Daily Focus: Where does Jay Cutler actually rank among NFL QBs?
Editor’s note: Every day in “Daily Focus,” PFF analysts take the latest NFL news and translate what it really means for each team involved.
Is Jay Cutler the NFL’s worst QB? In an interview with ESPN, former Bears TE Martellus Bennett (now with the Patriots) and brother Michael Bennett of the Seahawks were critical of Bears QB Jay Cutler, calling him the “worst quarterback in the NFL.” Cutler certainly has both his good and bad moments, but where does he actually rank among the league’s passers?

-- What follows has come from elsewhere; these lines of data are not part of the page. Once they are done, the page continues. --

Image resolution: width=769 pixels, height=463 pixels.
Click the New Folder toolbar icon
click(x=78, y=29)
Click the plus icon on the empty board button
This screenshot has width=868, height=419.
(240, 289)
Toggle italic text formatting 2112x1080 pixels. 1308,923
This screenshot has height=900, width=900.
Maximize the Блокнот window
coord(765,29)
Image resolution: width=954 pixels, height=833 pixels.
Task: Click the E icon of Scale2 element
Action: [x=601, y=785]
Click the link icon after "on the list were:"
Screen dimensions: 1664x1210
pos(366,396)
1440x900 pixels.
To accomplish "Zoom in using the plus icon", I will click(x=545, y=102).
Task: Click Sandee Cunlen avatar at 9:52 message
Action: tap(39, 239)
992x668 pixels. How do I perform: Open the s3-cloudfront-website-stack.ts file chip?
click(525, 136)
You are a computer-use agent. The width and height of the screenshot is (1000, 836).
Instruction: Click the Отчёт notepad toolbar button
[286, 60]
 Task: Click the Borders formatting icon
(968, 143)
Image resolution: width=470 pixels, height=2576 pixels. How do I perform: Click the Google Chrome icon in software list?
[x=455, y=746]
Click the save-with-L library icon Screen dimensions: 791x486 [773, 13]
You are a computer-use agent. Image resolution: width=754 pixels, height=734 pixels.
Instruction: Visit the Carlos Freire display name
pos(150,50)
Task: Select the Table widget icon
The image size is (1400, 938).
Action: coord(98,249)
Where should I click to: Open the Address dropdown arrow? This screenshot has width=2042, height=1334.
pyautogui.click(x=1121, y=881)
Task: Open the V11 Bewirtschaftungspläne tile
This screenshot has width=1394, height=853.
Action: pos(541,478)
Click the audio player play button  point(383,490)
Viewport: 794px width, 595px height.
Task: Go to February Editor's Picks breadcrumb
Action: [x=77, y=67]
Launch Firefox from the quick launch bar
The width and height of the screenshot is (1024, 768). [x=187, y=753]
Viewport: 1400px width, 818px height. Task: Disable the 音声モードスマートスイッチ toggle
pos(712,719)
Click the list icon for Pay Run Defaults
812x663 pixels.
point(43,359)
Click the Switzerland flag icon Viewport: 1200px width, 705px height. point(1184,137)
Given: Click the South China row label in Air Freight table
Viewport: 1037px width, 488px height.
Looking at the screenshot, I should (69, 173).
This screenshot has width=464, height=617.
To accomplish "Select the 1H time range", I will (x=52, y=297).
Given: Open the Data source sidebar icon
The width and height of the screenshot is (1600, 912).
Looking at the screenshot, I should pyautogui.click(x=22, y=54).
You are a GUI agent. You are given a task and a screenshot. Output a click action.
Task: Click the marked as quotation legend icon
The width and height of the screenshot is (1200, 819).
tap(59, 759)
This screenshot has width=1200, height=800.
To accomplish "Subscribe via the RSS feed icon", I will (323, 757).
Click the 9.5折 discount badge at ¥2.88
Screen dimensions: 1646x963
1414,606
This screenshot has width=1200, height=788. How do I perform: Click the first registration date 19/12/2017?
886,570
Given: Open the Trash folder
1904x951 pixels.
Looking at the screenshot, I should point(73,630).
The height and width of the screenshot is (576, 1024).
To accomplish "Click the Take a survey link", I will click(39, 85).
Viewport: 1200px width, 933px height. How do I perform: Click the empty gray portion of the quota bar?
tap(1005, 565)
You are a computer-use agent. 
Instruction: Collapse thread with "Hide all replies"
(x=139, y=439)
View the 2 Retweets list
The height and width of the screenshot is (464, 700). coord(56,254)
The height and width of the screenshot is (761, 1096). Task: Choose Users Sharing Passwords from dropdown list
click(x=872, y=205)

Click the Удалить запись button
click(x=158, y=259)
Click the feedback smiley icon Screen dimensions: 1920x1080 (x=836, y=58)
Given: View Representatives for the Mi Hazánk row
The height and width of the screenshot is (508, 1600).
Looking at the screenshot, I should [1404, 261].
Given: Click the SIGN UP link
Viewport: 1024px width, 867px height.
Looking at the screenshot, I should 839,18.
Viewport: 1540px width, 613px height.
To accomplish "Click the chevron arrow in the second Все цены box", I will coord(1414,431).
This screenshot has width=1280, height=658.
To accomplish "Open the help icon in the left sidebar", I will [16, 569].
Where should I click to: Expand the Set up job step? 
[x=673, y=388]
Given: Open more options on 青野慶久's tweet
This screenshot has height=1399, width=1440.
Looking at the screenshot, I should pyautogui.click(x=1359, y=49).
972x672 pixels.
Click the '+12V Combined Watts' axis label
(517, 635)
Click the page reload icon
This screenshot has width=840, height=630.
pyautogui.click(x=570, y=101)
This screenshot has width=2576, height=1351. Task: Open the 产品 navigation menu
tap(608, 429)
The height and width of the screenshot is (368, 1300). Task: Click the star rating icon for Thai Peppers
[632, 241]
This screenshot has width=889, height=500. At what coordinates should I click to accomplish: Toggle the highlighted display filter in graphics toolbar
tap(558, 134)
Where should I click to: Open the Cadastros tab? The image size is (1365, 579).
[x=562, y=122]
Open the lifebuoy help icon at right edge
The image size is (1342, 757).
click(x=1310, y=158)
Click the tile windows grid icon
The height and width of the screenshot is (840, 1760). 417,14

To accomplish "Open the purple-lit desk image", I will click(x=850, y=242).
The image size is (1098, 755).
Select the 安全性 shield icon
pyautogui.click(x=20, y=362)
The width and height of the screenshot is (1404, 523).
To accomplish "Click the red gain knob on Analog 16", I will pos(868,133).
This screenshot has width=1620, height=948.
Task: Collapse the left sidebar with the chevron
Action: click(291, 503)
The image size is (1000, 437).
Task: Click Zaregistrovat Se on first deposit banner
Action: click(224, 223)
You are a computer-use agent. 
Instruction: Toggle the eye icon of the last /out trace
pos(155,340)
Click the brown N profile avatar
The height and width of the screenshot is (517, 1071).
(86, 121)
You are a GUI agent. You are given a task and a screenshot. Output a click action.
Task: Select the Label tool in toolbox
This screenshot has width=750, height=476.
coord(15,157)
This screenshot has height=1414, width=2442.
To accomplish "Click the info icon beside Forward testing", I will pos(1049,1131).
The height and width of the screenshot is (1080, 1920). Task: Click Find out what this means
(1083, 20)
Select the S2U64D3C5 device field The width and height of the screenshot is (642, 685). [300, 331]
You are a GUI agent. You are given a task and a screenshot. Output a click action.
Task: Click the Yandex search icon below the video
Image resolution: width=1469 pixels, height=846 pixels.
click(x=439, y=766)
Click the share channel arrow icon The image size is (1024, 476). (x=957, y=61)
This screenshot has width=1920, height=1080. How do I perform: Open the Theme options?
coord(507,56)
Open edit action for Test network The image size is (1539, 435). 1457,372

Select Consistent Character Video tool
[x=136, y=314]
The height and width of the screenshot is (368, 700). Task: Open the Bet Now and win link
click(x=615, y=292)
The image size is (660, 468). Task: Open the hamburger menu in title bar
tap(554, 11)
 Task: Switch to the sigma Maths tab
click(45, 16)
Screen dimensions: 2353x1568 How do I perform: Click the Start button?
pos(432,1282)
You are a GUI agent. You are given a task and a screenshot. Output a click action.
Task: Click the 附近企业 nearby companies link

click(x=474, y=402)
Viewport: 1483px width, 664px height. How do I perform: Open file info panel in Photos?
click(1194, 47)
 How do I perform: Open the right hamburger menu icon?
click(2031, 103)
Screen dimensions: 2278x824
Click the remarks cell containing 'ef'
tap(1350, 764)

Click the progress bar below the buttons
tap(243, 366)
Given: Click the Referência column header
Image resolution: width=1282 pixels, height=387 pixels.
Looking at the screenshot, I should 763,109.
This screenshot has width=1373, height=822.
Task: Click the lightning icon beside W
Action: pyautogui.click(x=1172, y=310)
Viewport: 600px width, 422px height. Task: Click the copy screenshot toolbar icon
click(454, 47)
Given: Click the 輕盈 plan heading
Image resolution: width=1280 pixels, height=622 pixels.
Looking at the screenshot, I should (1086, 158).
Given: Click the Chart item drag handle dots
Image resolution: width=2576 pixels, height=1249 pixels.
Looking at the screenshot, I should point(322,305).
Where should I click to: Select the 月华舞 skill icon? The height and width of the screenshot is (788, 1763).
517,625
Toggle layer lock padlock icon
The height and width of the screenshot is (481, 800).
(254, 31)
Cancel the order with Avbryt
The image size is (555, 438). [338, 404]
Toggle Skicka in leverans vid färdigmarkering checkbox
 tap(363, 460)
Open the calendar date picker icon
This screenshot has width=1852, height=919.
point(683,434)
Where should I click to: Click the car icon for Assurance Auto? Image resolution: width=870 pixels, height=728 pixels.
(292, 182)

Earlier this offseason, we ranked Chicago’s QB situation 22nd out of the 32 teams—hardly the worst, but with plenty of room for improvement. Each season, Cutler is a QB many are waiting on to take the next step forward, to prove that he’s among the upper-echelon of the position. After nine years as a starter, however, he remains the same quarterback nearly year-in and year-out. Cutler still makes some impressive throws, but is far too inconsistent to be anything more than an average quarterback. His accuracy has always been an issue, as he’s never finished among the top 10 quarterbacks in adjusted completion percentage for a season. In fact, he’s finished in the top half just twice, with one of those seasons being 2014, when his average depth of target was the lowest of his career, completing over 100 passes to RB Matt Forte that year.
There’s a chance that Cutler can improve, but at age 33, he likely is what he has been during his tenure with the Bears, which is a quarterback whose average rank in overall grade is around 20th over that span.
Bears might not miss Bennett much
Bennett was a force in Chicago, but now that he’s gone, Zach Miller is a breakout candidate.
NaVorro Bowman extension a surprising move by 49ers: Even though 49ers LB NaVorro Bowman has three years left on his current contract, the team has reportedly signed him to a four-year extension worth up to $44 million. It’s somewhat of a surprising move because of the time left on his current contract, and the fact that Bowman was already among the top-five players at the position in average money per year. Prior to his knee injury at the end of the 2013 season, Bowman was among the best inside linebackers in the league (along with former teammate Patrick Willis). From 2011 to 2013, Bowman’s overall grade ranked first, fourth, and first in the league, respectively. He had one below-average game out of 19 in the 2013 season. After the late knee injury, though, he was forced to miss the entire 2014 season. In his first season back last year, he didn’t perform like the same player. He had six below-average games compared to four above-average games. He was still stout against the run, but was less-effective as a pass-rusher, and was among the lowest-graded inside linebackers in coverage. His 65 receptions allowed were second-most for the position.
That’s not to say the 28-year-old cannot be the player he used to be. It’s certainly possible that last year’s decline stemmed from being his first season back after injury, or that the defensive coordinator switch from Vic Fangio to Eric Mangini also was a significant factor. Ultimately, if Bowman gets back to the level of play from a few years ago, he is worth being one of the league’s highest paid inside linebackers. If he continues to play like last season, though, they will be overpaying for that type of performance.
Impact of Ezekiel Elliott injury: Cowboys rookie running back Ezekiel Elliott (Ohio State) left practice yesterday with an injured hamstring and “may miss some time,” according to the team. Obviously Dallas has high expectations for the first-year RB, and it is probably better that the injury occurred early in camp while we’re still over a month away from the start of the regular season, and not closer to September. If Elliott does miss time, it is certainly less than ideal, but the Cowboys’ running game can survive. With the league’s best run-blocking offensive line back, the offense can still have an effective run game with about any running back that is capable of getting what the offensive line provides—as Darren McFadden showed last year. The Cowboys would miss out on the extra yardage that a player of Elliott’s caliber is capable of manufacturing beyond what the offensive line provides. However, Darren McFadden and Lance Dunbar are also inactive right now, leaving the reins to free-agent signing Alfred Morris (Redskins).
Nick Foles signing a smart move for Chiefs: After being granted his release from the Rams last week, QB Nick Foles is reportedly signing with the Kansas City Chiefs. The addition is an obvious fit for the Chiefs, who lost backup QB Chase Daniel in free agency to the Eagles and needed a veteran backup option. With Daniel gone, they were left with three young players who have never seen a regular-season snap.
While Foles does have plenty of playing experience, it hasn’t necessarily been good. He graded below-average in three of his four pro seasons, with the exception being a starter for part of Chip Kelly’s first season in Philadelphia. Last year, he struggled with the Rams, and ranked as the 33rd quarterback in the league out of 38 qualifiers. Foles isn’t someone one would want as a starter, but there are worse backup situations in the league, and maybe a reunion with Andy Reid can help him improve.